-- Available data follows --

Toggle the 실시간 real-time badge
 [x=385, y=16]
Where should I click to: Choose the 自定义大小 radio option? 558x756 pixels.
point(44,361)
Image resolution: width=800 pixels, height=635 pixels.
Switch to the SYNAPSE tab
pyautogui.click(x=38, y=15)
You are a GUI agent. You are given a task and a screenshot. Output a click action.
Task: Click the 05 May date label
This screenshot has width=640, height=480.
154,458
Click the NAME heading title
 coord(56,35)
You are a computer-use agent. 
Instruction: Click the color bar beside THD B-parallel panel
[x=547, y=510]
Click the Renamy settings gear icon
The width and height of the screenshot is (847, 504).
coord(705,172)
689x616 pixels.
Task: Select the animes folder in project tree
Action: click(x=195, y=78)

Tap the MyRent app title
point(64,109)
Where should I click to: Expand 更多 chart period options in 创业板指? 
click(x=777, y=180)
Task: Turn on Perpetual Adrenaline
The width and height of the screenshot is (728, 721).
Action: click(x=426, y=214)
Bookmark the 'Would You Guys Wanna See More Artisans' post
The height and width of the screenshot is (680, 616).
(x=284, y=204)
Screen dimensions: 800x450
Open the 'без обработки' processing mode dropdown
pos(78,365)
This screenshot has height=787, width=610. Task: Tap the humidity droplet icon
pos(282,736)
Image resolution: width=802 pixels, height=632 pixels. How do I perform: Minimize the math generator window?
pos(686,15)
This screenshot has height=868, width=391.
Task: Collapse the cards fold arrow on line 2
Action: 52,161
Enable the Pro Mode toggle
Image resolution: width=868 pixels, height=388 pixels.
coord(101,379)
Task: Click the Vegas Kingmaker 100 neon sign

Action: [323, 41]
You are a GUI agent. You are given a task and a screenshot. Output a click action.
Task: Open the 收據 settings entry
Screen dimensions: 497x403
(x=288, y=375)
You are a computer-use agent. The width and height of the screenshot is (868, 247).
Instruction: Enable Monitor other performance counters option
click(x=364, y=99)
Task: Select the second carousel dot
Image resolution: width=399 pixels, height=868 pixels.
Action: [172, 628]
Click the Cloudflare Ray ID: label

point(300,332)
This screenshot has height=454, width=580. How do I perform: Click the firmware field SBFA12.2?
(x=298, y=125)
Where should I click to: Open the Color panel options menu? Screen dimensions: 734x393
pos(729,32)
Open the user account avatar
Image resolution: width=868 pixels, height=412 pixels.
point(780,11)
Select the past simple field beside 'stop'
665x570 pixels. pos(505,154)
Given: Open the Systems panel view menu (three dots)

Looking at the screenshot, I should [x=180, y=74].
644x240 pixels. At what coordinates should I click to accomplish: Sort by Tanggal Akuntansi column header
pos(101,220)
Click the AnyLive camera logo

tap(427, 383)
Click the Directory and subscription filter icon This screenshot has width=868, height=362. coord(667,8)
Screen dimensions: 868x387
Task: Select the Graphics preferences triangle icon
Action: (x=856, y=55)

-- Available data concluded --

Task description –
Each entry above should be restated exactly as supplied.

Task answer –
Toggle the 실시간 real-time badge
 [x=385, y=16]
Where should I click to: Choose the 自定义大小 radio option? 558x756 pixels.
point(44,361)
Image resolution: width=800 pixels, height=635 pixels.
Switch to the SYNAPSE tab
pyautogui.click(x=38, y=15)
You are a GUI agent. You are given a task and a screenshot. Output a click action.
Task: Click the 05 May date label
This screenshot has width=640, height=480.
154,458
Click the NAME heading title
 coord(56,35)
You are a computer-use agent. 
Instruction: Click the color bar beside THD B-parallel panel
[x=547, y=510]
Click the Renamy settings gear icon
The width and height of the screenshot is (847, 504).
coord(705,172)
689x616 pixels.
Task: Select the animes folder in project tree
Action: click(x=195, y=78)

Tap the MyRent app title
point(64,109)
Where should I click to: Expand 更多 chart period options in 创业板指? 
click(x=777, y=180)
Task: Turn on Perpetual Adrenaline
The width and height of the screenshot is (728, 721).
Action: click(x=426, y=214)
Bookmark the 'Would You Guys Wanna See More Artisans' post
The height and width of the screenshot is (680, 616).
(x=284, y=204)
Screen dimensions: 800x450
Open the 'без обработки' processing mode dropdown
pos(78,365)
This screenshot has height=787, width=610. Task: Tap the humidity droplet icon
pos(282,736)
Image resolution: width=802 pixels, height=632 pixels. How do I perform: Minimize the math generator window?
pos(686,15)
This screenshot has height=868, width=391.
Task: Collapse the cards fold arrow on line 2
Action: 52,161
Enable the Pro Mode toggle
Image resolution: width=868 pixels, height=388 pixels.
coord(101,379)
Task: Click the Vegas Kingmaker 100 neon sign

Action: [323, 41]
You are a GUI agent. You are given a task and a screenshot. Output a click action.
Task: Open the 收據 settings entry
Screen dimensions: 497x403
(x=288, y=375)
You are a computer-use agent. The width and height of the screenshot is (868, 247).
Instruction: Enable Monitor other performance counters option
click(x=364, y=99)
Task: Select the second carousel dot
Image resolution: width=399 pixels, height=868 pixels.
Action: [172, 628]
Click the Cloudflare Ray ID: label

point(300,332)
This screenshot has height=454, width=580. How do I perform: Click the firmware field SBFA12.2?
(x=298, y=125)
Where should I click to: Open the Color panel options menu? Screen dimensions: 734x393
pos(729,32)
Open the user account avatar
Image resolution: width=868 pixels, height=412 pixels.
point(780,11)
Select the past simple field beside 'stop'
665x570 pixels. pos(505,154)
Given: Open the Systems panel view menu (three dots)

Looking at the screenshot, I should [x=180, y=74].
644x240 pixels. At what coordinates should I click to accomplish: Sort by Tanggal Akuntansi column header
pos(101,220)
Click the AnyLive camera logo

tap(427, 383)
Click the Directory and subscription filter icon This screenshot has width=868, height=362. coord(667,8)
Screen dimensions: 868x387
Task: Select the Graphics preferences triangle icon
Action: (x=856, y=55)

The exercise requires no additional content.